Truth to Power

Reading the future via the web

Google, CIA Invest in ‘Future’ of Web Monitoring

The investment arms of the CIA and Google are both backing a company that monitors the web in real time – and says it uses that information to predict the future.

The company is called Recorded Future, and it scours tens of thousands of websites, blogs and Twitter accounts to find the relationships between people, organizations, actions and incidents – both present and still-to-come. In a white paper, the company says its temporal analytics engine “goes beyond search” by “looking at the ‘invisible links’ between documents that talk about the same, or related, entities and events.”

The idea is to figure out for each incident who was involved, where it happened and when it might go down. Recorded Future then plots that chatter, showing online “momentum” for any given event.

In some corners, the scrutiny of the company’s political ties have dovetailed with concerns about how Google collects and uses its enormous storehouse of search data, e-mail, maps and online documents. Google, as we all know, keeps a titanic amount of information about every aspect of our online lives. Customers largely have trusted the company so far, because of the quality of their products, and because of Google’s pledges not to misuse the information still ring true to many.
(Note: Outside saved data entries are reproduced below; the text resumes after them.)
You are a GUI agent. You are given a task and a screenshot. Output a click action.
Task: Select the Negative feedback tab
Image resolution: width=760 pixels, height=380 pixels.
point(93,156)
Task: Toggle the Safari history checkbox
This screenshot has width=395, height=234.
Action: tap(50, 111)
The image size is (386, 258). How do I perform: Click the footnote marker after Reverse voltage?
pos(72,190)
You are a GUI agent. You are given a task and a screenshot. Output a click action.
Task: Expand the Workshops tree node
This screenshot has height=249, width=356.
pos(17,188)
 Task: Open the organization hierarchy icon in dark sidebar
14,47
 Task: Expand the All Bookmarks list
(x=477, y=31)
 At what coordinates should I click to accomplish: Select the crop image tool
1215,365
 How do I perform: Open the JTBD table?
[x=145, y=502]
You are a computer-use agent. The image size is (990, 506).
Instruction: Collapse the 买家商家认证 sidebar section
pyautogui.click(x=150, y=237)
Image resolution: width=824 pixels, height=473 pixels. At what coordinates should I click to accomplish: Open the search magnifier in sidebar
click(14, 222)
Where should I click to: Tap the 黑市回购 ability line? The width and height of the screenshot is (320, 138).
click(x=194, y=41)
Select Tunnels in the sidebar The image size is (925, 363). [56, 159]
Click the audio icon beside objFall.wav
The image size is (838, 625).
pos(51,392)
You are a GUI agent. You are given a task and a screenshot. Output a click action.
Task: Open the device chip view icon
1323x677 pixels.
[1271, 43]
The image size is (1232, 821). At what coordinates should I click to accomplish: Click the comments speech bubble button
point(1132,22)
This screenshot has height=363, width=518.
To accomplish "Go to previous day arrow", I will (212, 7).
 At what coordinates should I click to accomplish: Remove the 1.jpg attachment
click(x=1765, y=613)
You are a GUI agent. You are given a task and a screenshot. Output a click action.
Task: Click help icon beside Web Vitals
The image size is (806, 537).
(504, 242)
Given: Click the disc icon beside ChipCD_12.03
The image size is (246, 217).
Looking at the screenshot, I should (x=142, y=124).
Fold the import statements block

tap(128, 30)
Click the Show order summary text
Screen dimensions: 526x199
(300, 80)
But unease has been growing. Thirty seven state Attorneys General are demanding answers from the company after Google hoovered up 600 gigabytes of data from open Wi-Fi networks as it snapped pictures for its Street View project. (The company swears the incident was an accident.)</em>

Of course it wasn’t an accident. You don’t accidentally use a wireless sniffer to gather data and then save it to a database. Do you think the world is made up of complete f’n idiots?

Then again, Google knows what everyone does online, so they probably know the answer to that rather well.